▶ **What you need to do**
Each line from the one holding "Pause the game with the pause icon" to the end of the listing below must be given again exactly as it appears.

• • • •

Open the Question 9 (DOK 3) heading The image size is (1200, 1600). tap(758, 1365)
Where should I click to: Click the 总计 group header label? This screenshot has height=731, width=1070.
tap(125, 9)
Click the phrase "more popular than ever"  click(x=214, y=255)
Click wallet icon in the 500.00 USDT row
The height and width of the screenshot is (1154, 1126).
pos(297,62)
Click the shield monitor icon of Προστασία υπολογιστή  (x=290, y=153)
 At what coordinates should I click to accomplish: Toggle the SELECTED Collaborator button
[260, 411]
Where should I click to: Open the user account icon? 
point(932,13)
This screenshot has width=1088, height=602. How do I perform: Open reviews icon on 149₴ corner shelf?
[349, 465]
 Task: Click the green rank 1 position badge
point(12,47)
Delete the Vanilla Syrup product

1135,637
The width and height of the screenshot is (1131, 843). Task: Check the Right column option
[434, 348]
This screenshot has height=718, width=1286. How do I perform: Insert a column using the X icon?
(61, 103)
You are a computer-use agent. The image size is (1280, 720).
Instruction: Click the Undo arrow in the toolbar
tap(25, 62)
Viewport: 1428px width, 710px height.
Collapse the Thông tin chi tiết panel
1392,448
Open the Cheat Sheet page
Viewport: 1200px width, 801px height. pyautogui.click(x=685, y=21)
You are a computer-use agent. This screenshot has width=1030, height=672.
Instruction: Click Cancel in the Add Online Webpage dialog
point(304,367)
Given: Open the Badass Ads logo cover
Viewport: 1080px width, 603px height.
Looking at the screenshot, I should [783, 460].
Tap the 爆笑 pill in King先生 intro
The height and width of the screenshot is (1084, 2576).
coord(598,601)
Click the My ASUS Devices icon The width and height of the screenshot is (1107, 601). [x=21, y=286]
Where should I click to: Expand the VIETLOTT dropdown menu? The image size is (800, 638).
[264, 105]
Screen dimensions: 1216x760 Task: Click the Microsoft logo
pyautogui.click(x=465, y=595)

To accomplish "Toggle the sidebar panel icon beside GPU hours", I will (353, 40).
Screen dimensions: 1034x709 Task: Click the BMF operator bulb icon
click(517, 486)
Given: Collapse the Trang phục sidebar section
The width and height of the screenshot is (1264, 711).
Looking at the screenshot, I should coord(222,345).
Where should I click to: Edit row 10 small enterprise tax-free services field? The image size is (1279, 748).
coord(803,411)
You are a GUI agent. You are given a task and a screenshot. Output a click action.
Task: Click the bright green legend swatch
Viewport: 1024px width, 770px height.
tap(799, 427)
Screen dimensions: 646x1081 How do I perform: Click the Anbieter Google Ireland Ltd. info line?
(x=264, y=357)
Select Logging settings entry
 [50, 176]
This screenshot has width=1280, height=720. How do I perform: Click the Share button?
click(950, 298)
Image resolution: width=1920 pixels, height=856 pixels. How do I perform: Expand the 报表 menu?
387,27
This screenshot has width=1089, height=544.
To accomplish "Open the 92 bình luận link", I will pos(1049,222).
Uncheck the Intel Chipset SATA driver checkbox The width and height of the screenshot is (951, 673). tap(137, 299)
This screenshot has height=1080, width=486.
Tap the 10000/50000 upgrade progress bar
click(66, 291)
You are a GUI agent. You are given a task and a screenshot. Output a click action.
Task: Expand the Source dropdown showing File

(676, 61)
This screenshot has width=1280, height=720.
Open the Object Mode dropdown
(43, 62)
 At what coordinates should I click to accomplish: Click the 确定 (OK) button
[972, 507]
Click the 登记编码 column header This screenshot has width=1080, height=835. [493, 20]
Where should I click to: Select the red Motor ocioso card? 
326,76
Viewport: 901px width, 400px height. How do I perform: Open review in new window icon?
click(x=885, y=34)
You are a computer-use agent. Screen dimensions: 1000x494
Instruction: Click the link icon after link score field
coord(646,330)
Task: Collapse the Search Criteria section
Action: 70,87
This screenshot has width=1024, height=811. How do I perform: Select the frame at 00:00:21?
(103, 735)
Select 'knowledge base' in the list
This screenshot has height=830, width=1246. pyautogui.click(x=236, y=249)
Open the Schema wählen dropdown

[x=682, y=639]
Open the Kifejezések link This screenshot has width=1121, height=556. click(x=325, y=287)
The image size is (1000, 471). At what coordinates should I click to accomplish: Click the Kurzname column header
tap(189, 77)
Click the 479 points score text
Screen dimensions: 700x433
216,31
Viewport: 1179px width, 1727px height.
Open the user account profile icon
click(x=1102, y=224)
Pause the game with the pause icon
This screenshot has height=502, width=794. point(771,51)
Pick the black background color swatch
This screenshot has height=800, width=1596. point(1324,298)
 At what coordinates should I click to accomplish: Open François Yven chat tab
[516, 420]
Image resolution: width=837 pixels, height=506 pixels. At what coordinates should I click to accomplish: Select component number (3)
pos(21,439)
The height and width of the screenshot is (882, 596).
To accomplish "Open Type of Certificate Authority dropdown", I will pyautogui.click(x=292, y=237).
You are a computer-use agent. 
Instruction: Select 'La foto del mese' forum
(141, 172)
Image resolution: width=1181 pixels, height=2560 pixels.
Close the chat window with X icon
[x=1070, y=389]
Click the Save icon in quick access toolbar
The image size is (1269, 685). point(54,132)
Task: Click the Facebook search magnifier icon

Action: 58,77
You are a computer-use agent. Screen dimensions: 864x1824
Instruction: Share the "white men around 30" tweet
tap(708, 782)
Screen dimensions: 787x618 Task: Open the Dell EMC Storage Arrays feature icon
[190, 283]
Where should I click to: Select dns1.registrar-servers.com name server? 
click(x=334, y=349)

• • • •

▶ **Answer to this task**
Pause the game with the pause icon
This screenshot has height=502, width=794. point(771,51)
Pick the black background color swatch
This screenshot has height=800, width=1596. point(1324,298)
 At what coordinates should I click to accomplish: Open François Yven chat tab
[516, 420]
Image resolution: width=837 pixels, height=506 pixels. At what coordinates should I click to accomplish: Select component number (3)
pos(21,439)
The height and width of the screenshot is (882, 596).
To accomplish "Open Type of Certificate Authority dropdown", I will pyautogui.click(x=292, y=237).
You are a computer-use agent. 
Instruction: Select 'La foto del mese' forum
(141, 172)
Image resolution: width=1181 pixels, height=2560 pixels.
Close the chat window with X icon
[x=1070, y=389]
Click the Save icon in quick access toolbar
The image size is (1269, 685). point(54,132)
Task: Click the Facebook search magnifier icon

Action: 58,77
You are a computer-use agent. Screen dimensions: 864x1824
Instruction: Share the "white men around 30" tweet
tap(708, 782)
Screen dimensions: 787x618 Task: Open the Dell EMC Storage Arrays feature icon
[190, 283]
Where should I click to: Select dns1.registrar-servers.com name server? 
click(x=334, y=349)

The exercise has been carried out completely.